Laser vs Nadel – Eine Geschichte der Epilation – @FucknSunny

Ich könnte es mir ja nun sehr kurz machen und einfach auf https://de.wikipedia.org/wiki/Epilation verweisen. Schließlich macht selbst lernen schlauer, als es vorgekaut zu bekommen. Aber ich will mal nicht so sein, denn ab und an ist es dann doch recht undurchsichtig, welche Leistungen was beinhalten und wer was und wie machen darf, damit es auch „Auf Kasse“ geht. Nur: Ich muss es vielleicht nicht bis in die Details beschreiben 😉


Für mich ist „ohne Haare“ ein muss. Das war nicht immer so, aber grundlegend bin ich seit fast 25 (so in circa) „rasiert“ und hatte immer Interesse an „rasierten“ Menschen. Dabei war dies (noch männlich konnotiert) nur ein Begriff für „untenrum“. Jetzt als Frau mag ich Männer, die „untenrum“ rasiert sind. Sehr sogar. Und ich selbst als Frau versuche meinen Körper als Ganzes, bis auf die Haare auf dem Kopf komplett haarfrei zu halten. Es ist müßig nach den Gründen zu fragen. Wahrscheinlich habe ich einfach zu viele Pornos konsumiert und mir so ein Bild der Frau gemacht, die so ist, wie Männer sie gerne haben wollen? Schön möglich.


Speziell als trans Frau habe ich mir dazu natürlich besonders Gedanken um die Haare im Gesicht gemacht. Wie jede andere weiblich gelesene Frau, so denke ich, habe ich Probleme mit Haaren im Gesicht und ich suche nach einer Dauerlösung. Während ich mich dem Waxing für den Rest des Körpers regelmäßig hingebe, ist das im Gesicht nicht ganz so einfach. Aber für derlei Dinge gibt es ja Dermatologen. Dachte ich.


Die Behandlung mit Laser ist bei mir nicht gegeben. Meine Haare sind weiß bis grau und diese werden vom Laser nicht ganz so gut erkannt. Wenn überhaupt. Jedoch ist die Laserepilation eine Leistung „auf Kasse“ und zwar die, meinen Recherchen nach, garantierte. Kann ich aber eben nichts mit anfangen. Somit bleibt also nur eine Nadelepilation. Dauert wesentlich länger, ist aber dauerhafter.

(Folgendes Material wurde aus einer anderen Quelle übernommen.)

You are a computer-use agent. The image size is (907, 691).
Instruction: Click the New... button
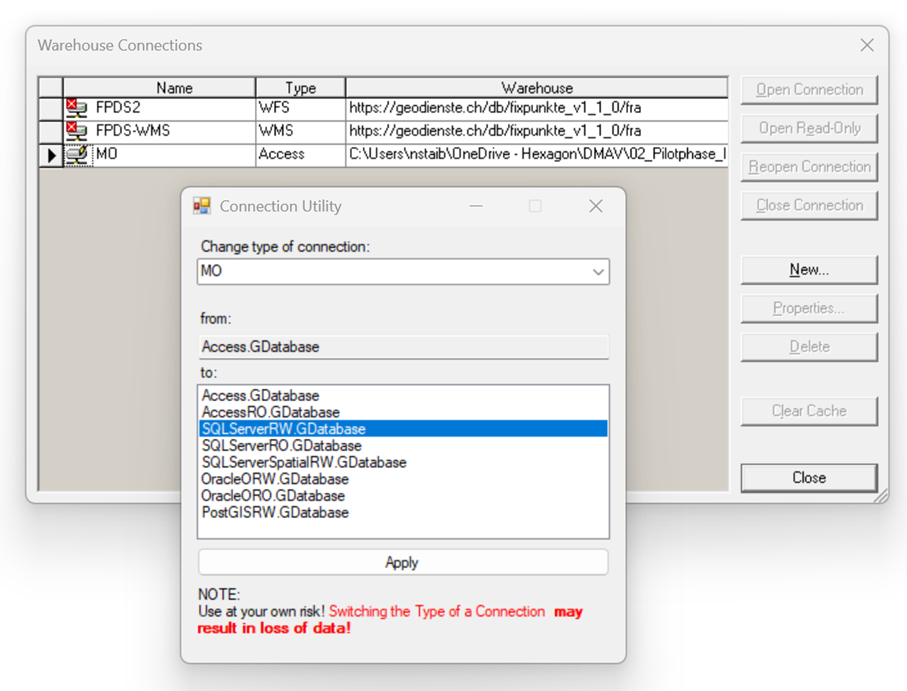[808, 270]
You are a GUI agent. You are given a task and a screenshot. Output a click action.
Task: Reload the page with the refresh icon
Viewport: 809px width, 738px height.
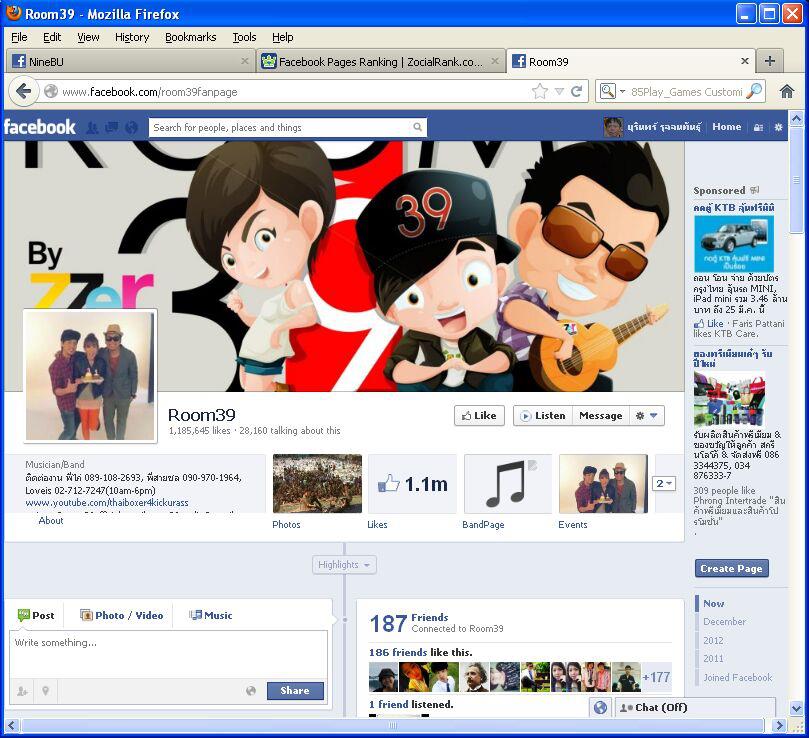576,91
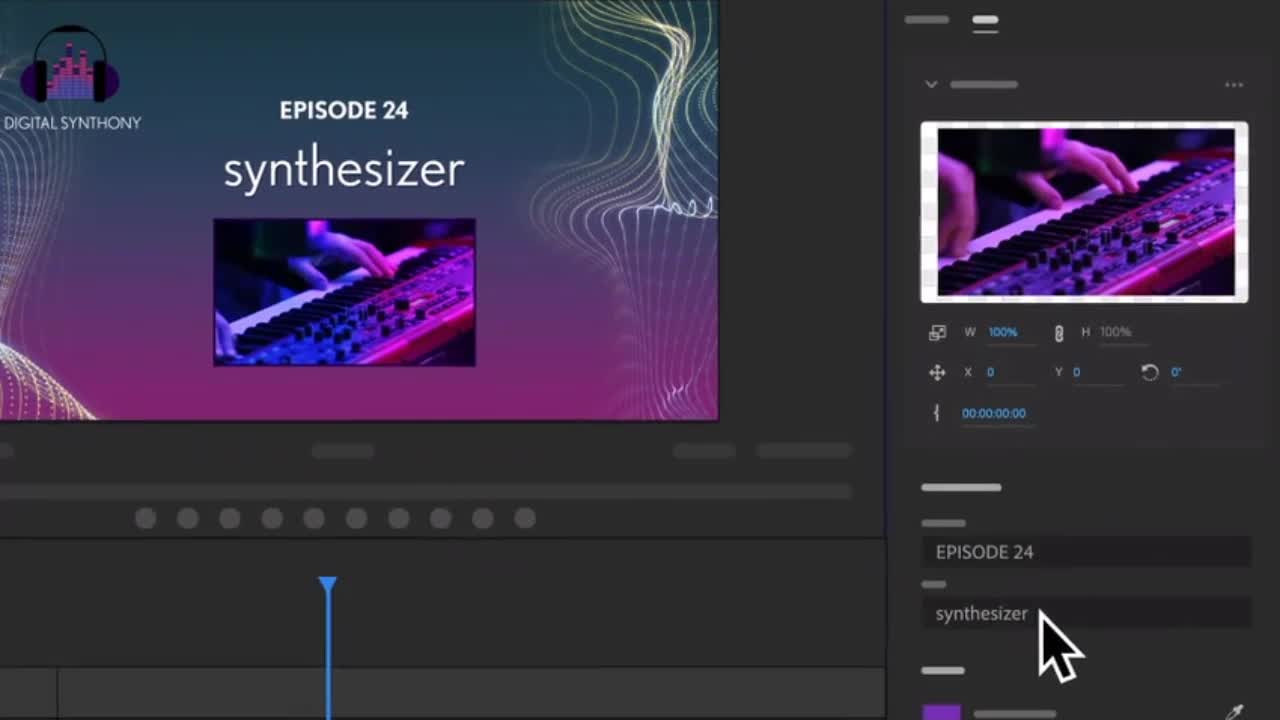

Einfach ausgedrückt wird jedes Haar einzeln mit Haarfolikel gezogen. Und wo keine Folikel mehr ist, wächst auch kein Bart mehr. Problem: Finde einen Dermatologen, der das macht. Laut dgti e.V. ist dies immer noch eine Kassenleistung, aber es muss auch von einem Arzt gemacht werden. Das Sozialgesetzbuch sagt, dass eine Behandlung in einer Beautyfarm möglich ist, wenn a) Menschen arbeiten, die wie Dermatologen ausgebildet sind und b) ich nachweise, dass innerhalb eines Umkreises von X km ich keinen Dermatologen finde, welcher Nadelepilation anbietet.


Die Leistung wird jedoch so schlecht von der Kasse bezahlt, dass viele Dermatologen sie nicht mehr anbieten. Und zuletzt hat auch das Bundessozialgericht bestätigt, dass diese Behandlung von einem Dermatologen getätigt werden muss, selbst wenn ein Systemversagen (zu wenig Dermatologen, die das machen) existieren. Zudem hat meine Praxis in Köln nun einen Rechtsbeistand damit beauftragt die Kassenärztliche Vereinigung dahingehend zu überzeugen, zumindest eine sinnvolle Abrechnung anzubieten.


Es muss sich so vorgestellt werden, dass die Leistung eine „Fünf-Minuten-Leistung“ ist. Du hast einen dicken Pickel im Gesicht, der wird behandelt, und das Hexenhaar auf der Nase wird „im vorbei gehen“ entfernt. Aber es scheint (zumindest in Köln) keine Möglichkeit zu geben, diese fünf Minuten auf Sitzungen a 45 oder 90 Minuten zusammen zu führen und als Paket abzurechnen. Ganz plötzlich und unerwartet, nachdem genau das fast 10 Jahre funktioniert hat.


Für mich (und wohl auch andere) Frauen bedeutet dies, sich weiterhin selbst rasieren zu müssen. Dies fördert natürlich die Dysphorie extrem, wenn eine Lösung existiert, aber diese vom System derzeit verunmöglicht wird.